Thanksgiving marks the beginning of the busiest consumer buying period of the year in the U.S. This year, however, investors may want to consider spending more time shopping for stock than stuff. The New Year will bring an increase of 14% in the federal tax rate for many investments – up from a rate of 0% for qualifying investments made on or before December 31, 2010 (yes, that means no federal tax).
And the holiday cheer offered by this potential tax benefit is not limited to outside investors. Others who may want to consider a change in their end-of-year financial plans include:
- Entrepreneurs – if you were thinking about forming a company or contributing additional capital to your new business at the beginning of 2011, you may want to accelerate your plans.
- Option/warrant holders – if you hold vested options/warrants, you may want to evaluate an early exercise of your rights.
- LLC members – have you been considering a change in form of entity? Conversion to a corporate form before the end of the year could qualify the stock you receive for tax free treatment on capital gains.
Under the Small Business Jobs Act of 2010 (signed into law on September 27th by President Obama), there is a 100% exclusion from federal tax for any capital gains realized from certain investments in “qualified small business stock” made between September 27, 2010 and December 31, 2010. The excluded capital gain for qualifying investments is also excluded for purposes of the alternative minimum tax.

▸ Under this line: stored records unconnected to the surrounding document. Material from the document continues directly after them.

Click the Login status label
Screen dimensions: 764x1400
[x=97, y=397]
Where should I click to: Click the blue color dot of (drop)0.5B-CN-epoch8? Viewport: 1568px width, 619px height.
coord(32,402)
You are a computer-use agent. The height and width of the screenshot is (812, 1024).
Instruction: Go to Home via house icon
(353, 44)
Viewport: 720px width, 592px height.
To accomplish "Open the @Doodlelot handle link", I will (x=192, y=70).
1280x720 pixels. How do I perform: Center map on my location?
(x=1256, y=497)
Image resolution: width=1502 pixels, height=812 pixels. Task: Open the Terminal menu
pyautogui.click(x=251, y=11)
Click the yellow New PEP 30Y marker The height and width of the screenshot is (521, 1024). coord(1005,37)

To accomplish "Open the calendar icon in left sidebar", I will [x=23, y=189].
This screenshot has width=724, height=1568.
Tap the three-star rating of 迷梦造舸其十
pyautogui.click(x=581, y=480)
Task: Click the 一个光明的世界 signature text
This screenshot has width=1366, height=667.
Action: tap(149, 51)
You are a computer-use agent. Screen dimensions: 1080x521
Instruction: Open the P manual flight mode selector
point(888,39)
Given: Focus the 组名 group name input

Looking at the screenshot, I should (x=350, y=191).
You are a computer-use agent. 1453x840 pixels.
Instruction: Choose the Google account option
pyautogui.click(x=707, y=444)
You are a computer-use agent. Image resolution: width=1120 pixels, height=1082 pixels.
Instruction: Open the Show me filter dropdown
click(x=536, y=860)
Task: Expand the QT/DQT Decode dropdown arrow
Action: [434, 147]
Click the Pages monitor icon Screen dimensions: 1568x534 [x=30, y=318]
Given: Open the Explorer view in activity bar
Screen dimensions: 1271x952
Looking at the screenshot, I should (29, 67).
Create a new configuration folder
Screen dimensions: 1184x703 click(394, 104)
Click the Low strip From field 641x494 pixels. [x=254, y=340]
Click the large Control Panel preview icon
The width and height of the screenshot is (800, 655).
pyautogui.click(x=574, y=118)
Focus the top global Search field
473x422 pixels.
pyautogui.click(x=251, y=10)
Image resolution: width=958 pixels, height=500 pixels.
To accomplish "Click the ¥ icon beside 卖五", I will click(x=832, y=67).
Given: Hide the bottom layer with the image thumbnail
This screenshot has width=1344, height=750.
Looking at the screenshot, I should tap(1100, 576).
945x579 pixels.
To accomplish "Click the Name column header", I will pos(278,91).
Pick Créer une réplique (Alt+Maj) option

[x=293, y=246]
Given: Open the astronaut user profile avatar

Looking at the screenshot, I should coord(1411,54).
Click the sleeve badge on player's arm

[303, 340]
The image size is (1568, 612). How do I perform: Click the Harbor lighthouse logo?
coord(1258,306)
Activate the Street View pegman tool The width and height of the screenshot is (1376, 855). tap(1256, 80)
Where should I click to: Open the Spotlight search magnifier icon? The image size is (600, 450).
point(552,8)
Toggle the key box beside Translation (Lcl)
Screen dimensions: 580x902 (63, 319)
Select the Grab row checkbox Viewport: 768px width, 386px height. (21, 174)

On January 1, 2011, the capital gains rate applicable to qualified small business stock will return to 14%, and gains will no longer be excluded for alternative minimum tax purposes.
Section 1202 of the Internal Revenue Code includes a number of requirements and limitations for this tax benefit, some of which are summarized below. As the list below is not exhaustive, you should review the details of any proposed investment with an attorney or tax adviser to ensure that it qualifies.
- The issuer must be a C corporation.
- The stock must be acquired at original issuance from the issuer (not from a third party or secondary offering).
- The stock must be held for at least five years.
- The aggregate gross assets of the issuer (including majority parents and majority-owned subsidiaries) may not exceed $50 million at issuance.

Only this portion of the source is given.